On this day in 1813. . .

Eighty-first in an occasional series of excerpts from Jane Austen's letters.


Sometimes you read a famous author’s correspondence and wonder if these allegedly private letters, with their clever turns of phrase, poetic descriptive passages, or eloquent political opinions, were composed with an eye to eventual publication.


And sometimes you read Jane Austen’s letters and know for sure that they weren’t.


Case in point: The letter Austen wrote to her sister, Cassandra, exactly 209 years ago today (#95 in Deirdre Le Faye’s standard edition of Austen’s correspondence).


Jane was on an extended visit to Godmersham, the palatial Kent estate of the third-oldest Austen brother, Edward; the previous day, she reported to Cassandra, the siblings had made a day trip to the nearby-ish city of Canterbury.


“He went to inspect the Gaol, as a visiting Magistrate, & took me with him,” Austen writes. “I was gratified--& went through all the feelings which People must go through I think in visiting such a Building.”
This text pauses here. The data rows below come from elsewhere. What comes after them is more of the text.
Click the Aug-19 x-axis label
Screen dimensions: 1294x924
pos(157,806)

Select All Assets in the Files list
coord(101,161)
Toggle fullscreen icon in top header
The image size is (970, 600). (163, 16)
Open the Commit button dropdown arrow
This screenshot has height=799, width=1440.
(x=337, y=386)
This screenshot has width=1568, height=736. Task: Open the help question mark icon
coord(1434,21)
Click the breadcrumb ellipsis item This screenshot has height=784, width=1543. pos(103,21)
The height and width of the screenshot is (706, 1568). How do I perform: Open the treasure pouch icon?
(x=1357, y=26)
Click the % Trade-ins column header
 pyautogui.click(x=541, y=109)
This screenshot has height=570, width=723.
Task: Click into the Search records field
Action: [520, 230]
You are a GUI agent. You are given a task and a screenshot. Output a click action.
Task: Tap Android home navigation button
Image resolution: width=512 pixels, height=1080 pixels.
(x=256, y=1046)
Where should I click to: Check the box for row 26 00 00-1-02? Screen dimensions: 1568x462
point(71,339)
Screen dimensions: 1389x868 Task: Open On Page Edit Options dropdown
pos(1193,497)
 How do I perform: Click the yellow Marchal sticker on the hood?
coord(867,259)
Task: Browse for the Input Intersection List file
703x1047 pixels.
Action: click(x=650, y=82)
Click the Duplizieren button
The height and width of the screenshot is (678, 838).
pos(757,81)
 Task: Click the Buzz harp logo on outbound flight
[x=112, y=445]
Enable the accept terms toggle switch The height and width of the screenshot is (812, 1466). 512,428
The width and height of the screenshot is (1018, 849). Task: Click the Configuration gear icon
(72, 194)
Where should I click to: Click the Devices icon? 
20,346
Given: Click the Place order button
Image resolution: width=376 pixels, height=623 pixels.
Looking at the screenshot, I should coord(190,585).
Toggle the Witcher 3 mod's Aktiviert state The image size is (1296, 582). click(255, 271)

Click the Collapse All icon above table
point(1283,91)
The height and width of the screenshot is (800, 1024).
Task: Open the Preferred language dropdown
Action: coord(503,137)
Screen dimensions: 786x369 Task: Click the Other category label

Jane Austen, one of the sharpest observers of human behavior ever to pick up a pen, visits a local jail and, in describing what she saw and how it affected her, tells us . . . absolutely nothing. “All the feelings which people must go through”? Such as what? Anger at lawbreakers, or at the unfairness of what passed for justice in nineteenth-century Britain? Horror at crime, or at the conditions of confinement? Stern delight in seeing wrongdoing punished, or there-but-for-the-grace-of-God compassion for human frailty? Austen’s truncated anecdote is so tantalizing and incomplete that at least one writer has built an entire novel around it.


If Austen had ever contemplated a future in which her ardent fans would hang on her every word, hungry for even scraps of information about her life’s experiences, surely she could have done better than this.